- **Exercise objective**:
Your output should be the lines from the one with "This screenshot has height=328, width=644." through the last line of the records below, exactly as written, minus the pictures.
++++
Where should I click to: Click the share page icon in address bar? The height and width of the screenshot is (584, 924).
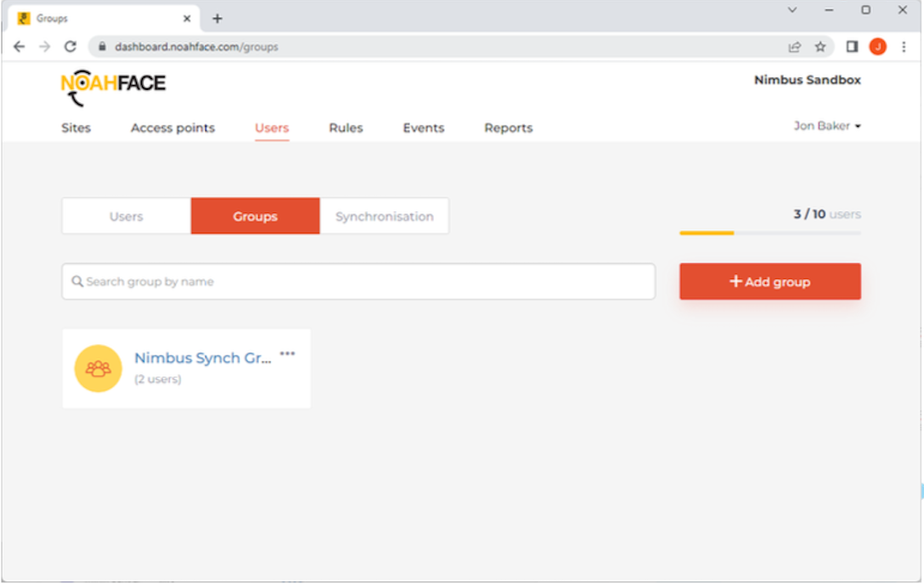[x=795, y=47]
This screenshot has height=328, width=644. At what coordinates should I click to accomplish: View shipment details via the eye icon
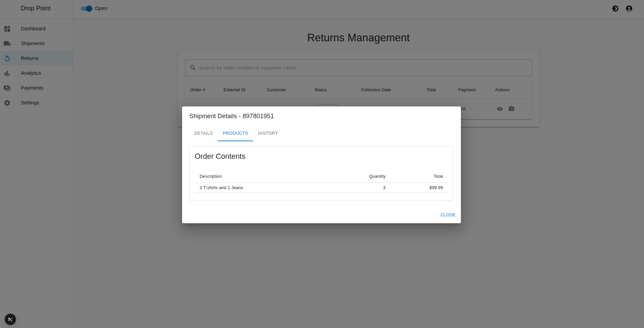tap(499, 109)
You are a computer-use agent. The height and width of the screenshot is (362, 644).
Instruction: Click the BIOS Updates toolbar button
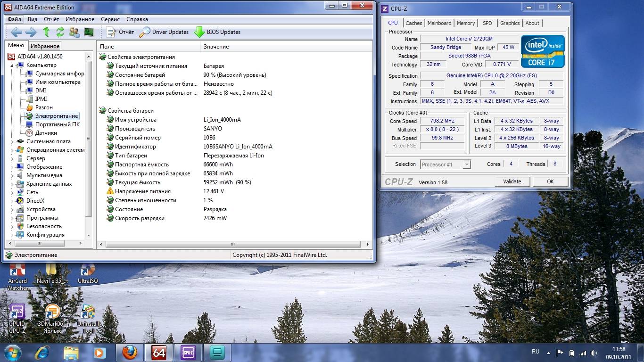click(217, 32)
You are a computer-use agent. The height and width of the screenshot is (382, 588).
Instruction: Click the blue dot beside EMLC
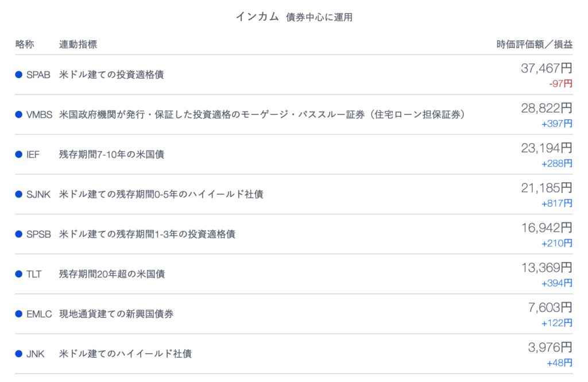(19, 314)
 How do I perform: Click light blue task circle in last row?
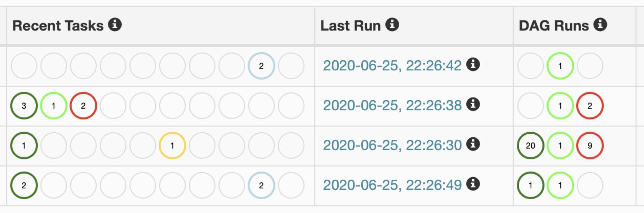pos(261,185)
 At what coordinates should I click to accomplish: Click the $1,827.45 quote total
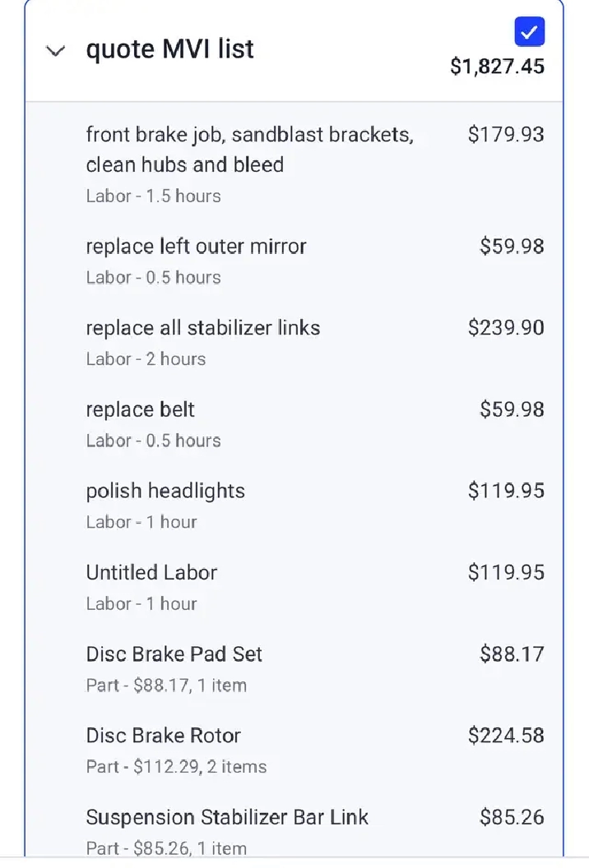point(497,67)
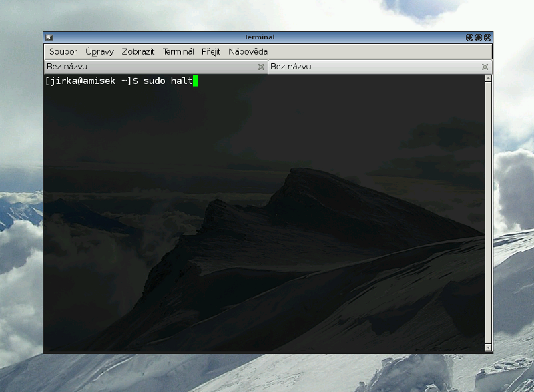Click the green terminal cursor block
This screenshot has height=392, width=534.
click(196, 81)
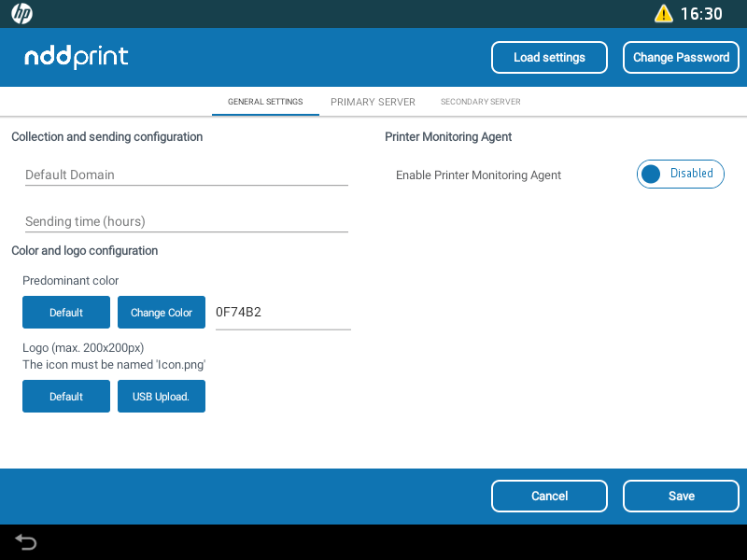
++++
- **Your response**:
This screenshot has height=328, width=644. At what coordinates should I click to accomplish: View shipment details via the eye icon
tap(499, 109)
You are a computer-use agent. The height and width of the screenshot is (362, 644).
Instruction: Click the BIOS Updates toolbar button
click(217, 32)
You are a computer-use agent. The height and width of the screenshot is (382, 588).
Instruction: Click the blue dot beside EMLC
(19, 314)
 How do I perform: Click light blue task circle in last row?
pos(261,185)
 At what coordinates should I click to accomplish: Click the $1,827.45 quote total
point(497,67)
Click the green terminal cursor block
This screenshot has height=392, width=534.
click(196, 81)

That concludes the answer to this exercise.